Marktbreit ist eine der malerischsten Städte im Maindreieck in Unterfranken im nördlichen Bayern.

Hintergrund[Bearbeiten]

Die Römer errichteten um Christi Geburt ein großes Lager in Marktbreit.

Alois Alzheimer ist der bekannteste Marktbreiter, er verbrachte hier seine Kindheit.

Anreise[Bearbeiten]

Mit dem Flugzeug[Bearbeiten]

Der nächste internationale Flughafen ist der Flughafen in Nürnberg.

Mit der Bahn[Bearbeiten]

Marktbreit ist Haltebahnhof an der Bahnstrecke Würzburg - Ansbach

Mit dem Fahrrad[Bearbeiten]

Der Main-Radweg führt auch durch Marktbreit.

Mit dem Bus[Bearbeiten]

Es bestehen Linienbusverbindungen nach Kitzingen (Kitzingen - Marktbreit, Linie 8112) und Würzburg (Würzburg - Marktbreit, Linie 8066).
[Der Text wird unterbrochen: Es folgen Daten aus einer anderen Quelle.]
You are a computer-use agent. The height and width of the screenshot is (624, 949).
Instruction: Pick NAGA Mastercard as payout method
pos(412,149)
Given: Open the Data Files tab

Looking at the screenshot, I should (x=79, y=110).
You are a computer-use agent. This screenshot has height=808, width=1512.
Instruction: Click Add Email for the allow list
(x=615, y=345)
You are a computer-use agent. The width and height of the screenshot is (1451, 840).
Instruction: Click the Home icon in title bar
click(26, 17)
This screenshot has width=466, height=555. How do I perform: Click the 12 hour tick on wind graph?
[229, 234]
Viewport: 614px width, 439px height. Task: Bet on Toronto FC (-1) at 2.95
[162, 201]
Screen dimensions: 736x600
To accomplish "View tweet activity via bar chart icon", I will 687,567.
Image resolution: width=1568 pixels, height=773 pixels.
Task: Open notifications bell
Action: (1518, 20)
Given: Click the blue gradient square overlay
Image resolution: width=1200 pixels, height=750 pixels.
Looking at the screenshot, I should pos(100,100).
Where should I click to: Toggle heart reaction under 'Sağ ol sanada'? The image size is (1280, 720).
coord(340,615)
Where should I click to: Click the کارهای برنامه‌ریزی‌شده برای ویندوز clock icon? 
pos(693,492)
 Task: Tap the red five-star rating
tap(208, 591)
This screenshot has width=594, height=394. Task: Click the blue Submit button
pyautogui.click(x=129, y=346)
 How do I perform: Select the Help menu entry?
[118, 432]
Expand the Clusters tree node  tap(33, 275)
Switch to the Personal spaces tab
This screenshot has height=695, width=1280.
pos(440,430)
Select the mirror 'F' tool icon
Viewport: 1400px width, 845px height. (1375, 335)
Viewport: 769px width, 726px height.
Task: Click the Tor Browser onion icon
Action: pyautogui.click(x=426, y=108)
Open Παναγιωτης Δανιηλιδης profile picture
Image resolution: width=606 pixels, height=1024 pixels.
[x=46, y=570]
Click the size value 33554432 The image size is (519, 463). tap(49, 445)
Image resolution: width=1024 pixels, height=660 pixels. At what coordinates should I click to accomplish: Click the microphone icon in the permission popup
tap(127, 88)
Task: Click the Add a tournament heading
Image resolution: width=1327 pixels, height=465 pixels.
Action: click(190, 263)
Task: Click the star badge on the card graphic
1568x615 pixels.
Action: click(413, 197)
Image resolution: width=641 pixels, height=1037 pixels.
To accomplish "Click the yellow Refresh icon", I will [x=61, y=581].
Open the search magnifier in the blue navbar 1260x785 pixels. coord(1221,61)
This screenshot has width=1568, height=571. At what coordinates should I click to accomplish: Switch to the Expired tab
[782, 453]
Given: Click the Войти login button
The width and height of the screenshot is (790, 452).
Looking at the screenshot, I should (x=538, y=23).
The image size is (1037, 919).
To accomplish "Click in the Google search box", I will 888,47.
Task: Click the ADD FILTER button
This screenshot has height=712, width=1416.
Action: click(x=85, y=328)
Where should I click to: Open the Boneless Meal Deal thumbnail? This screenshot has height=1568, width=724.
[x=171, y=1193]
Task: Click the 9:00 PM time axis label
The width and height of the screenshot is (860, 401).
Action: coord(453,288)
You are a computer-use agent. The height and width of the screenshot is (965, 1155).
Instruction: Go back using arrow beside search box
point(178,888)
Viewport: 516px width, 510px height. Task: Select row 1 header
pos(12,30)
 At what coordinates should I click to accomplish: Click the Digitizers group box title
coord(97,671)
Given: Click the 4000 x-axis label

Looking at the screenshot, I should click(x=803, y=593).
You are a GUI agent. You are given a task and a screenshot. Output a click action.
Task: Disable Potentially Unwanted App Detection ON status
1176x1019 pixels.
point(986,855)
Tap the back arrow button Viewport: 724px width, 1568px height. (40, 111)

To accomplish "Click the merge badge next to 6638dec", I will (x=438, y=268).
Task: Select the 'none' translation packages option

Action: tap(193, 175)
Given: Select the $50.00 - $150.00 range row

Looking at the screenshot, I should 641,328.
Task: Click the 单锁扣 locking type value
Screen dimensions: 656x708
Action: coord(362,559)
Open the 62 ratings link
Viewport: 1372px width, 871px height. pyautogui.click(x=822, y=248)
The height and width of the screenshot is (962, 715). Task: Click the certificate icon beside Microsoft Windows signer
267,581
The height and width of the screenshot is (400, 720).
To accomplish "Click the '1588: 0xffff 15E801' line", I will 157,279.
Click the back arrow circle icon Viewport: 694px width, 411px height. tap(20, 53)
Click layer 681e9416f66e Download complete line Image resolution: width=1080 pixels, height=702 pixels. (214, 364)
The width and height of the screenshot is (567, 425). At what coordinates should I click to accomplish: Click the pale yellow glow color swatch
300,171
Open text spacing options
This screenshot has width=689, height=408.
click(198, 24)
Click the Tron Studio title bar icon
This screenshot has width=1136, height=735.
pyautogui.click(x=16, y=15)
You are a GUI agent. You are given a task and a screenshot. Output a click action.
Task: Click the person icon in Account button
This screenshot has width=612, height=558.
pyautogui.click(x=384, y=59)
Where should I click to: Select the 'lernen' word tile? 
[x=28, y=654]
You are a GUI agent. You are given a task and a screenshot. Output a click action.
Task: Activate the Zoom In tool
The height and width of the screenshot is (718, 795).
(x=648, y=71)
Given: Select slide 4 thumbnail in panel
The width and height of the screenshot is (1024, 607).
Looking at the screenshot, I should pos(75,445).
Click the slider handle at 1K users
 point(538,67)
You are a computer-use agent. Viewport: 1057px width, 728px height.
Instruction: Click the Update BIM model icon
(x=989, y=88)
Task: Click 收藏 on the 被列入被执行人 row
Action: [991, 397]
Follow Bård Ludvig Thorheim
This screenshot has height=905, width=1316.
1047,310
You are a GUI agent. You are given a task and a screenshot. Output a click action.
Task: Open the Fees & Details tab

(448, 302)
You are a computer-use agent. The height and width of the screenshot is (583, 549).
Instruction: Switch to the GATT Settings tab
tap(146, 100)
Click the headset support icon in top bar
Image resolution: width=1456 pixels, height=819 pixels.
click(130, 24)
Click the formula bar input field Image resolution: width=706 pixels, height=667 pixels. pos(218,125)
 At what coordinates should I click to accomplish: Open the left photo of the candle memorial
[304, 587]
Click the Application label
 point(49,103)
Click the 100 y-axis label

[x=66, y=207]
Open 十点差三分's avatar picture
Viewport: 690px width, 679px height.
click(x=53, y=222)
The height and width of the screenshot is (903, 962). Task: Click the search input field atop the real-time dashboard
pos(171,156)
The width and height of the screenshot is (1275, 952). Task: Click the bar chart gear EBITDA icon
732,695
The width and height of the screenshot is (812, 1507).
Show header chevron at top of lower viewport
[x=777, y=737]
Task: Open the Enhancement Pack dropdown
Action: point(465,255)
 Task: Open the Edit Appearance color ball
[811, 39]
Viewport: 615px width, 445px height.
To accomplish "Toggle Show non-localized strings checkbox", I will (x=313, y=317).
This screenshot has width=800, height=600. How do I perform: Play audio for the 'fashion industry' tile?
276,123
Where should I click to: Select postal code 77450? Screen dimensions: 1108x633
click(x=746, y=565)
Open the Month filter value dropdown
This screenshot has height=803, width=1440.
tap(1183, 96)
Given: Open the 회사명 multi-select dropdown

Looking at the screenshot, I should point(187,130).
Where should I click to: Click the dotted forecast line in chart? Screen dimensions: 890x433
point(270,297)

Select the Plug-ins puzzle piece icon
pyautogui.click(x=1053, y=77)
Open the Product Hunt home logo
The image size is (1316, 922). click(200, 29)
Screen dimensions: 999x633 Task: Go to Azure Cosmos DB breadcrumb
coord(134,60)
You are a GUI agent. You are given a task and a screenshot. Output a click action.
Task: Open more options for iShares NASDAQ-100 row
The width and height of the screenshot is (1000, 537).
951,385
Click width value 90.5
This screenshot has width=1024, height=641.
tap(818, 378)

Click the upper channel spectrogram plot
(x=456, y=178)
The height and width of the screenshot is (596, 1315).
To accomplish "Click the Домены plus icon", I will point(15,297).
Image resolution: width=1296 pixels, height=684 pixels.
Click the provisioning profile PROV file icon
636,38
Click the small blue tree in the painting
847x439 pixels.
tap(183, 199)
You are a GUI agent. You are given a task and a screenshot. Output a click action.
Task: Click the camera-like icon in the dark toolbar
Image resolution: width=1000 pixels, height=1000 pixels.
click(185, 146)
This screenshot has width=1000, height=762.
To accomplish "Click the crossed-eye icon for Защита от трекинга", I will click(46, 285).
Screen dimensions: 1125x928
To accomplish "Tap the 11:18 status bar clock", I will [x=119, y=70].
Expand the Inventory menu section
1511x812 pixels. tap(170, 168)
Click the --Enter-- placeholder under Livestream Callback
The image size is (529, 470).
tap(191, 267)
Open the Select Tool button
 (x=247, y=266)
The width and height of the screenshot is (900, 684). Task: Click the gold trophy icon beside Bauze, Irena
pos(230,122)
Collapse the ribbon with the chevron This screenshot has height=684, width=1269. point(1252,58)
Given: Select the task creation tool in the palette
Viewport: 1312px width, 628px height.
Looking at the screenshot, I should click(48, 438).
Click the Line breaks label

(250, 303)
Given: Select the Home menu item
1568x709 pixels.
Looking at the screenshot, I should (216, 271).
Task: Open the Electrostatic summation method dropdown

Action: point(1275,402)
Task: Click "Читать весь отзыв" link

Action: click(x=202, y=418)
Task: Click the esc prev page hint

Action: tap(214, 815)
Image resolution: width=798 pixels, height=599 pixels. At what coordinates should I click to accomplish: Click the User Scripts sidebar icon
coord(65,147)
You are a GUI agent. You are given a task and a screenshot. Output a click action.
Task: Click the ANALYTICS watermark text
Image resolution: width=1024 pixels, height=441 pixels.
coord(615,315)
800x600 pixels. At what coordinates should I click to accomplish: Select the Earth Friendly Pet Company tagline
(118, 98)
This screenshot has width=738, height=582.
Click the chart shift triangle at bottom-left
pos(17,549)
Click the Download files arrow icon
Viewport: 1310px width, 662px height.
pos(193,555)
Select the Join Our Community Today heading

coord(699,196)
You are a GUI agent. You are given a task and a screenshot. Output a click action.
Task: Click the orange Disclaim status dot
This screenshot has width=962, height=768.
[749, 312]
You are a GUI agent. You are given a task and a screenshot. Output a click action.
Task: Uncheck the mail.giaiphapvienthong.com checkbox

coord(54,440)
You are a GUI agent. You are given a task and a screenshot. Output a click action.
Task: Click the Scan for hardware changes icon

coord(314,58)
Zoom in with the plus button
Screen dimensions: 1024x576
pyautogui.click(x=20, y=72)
Auf der Straße[Bearbeiten]

Marktbreit ist sehr gut mit dem PKW zu erreichen, da es in der Nähe von zwei wichtigen Autobahnen liegt, der A 7 und der A 3. Die kleine Stadt hat eine eigene Ausfahrt auf der A 7 und liegt etwa 1,5 km von der Autobahnausfahrt mit der Nummer 104 entfernt. Die Ausfahrt liegt etwa 15 km südlich des Biebelrieder Kreuzes (A3/A7). Aus Richtung Nürnberg kommend ist die Abfahrt Abfahrt Kitzingen Schwarzach mit der Nummer 74 günstiger für die Anreise. Von dort aus führt die sehr gut ausgebaute Staatsstraße 2271 in 15 km über Kitzingen direkt nach Marktbreit.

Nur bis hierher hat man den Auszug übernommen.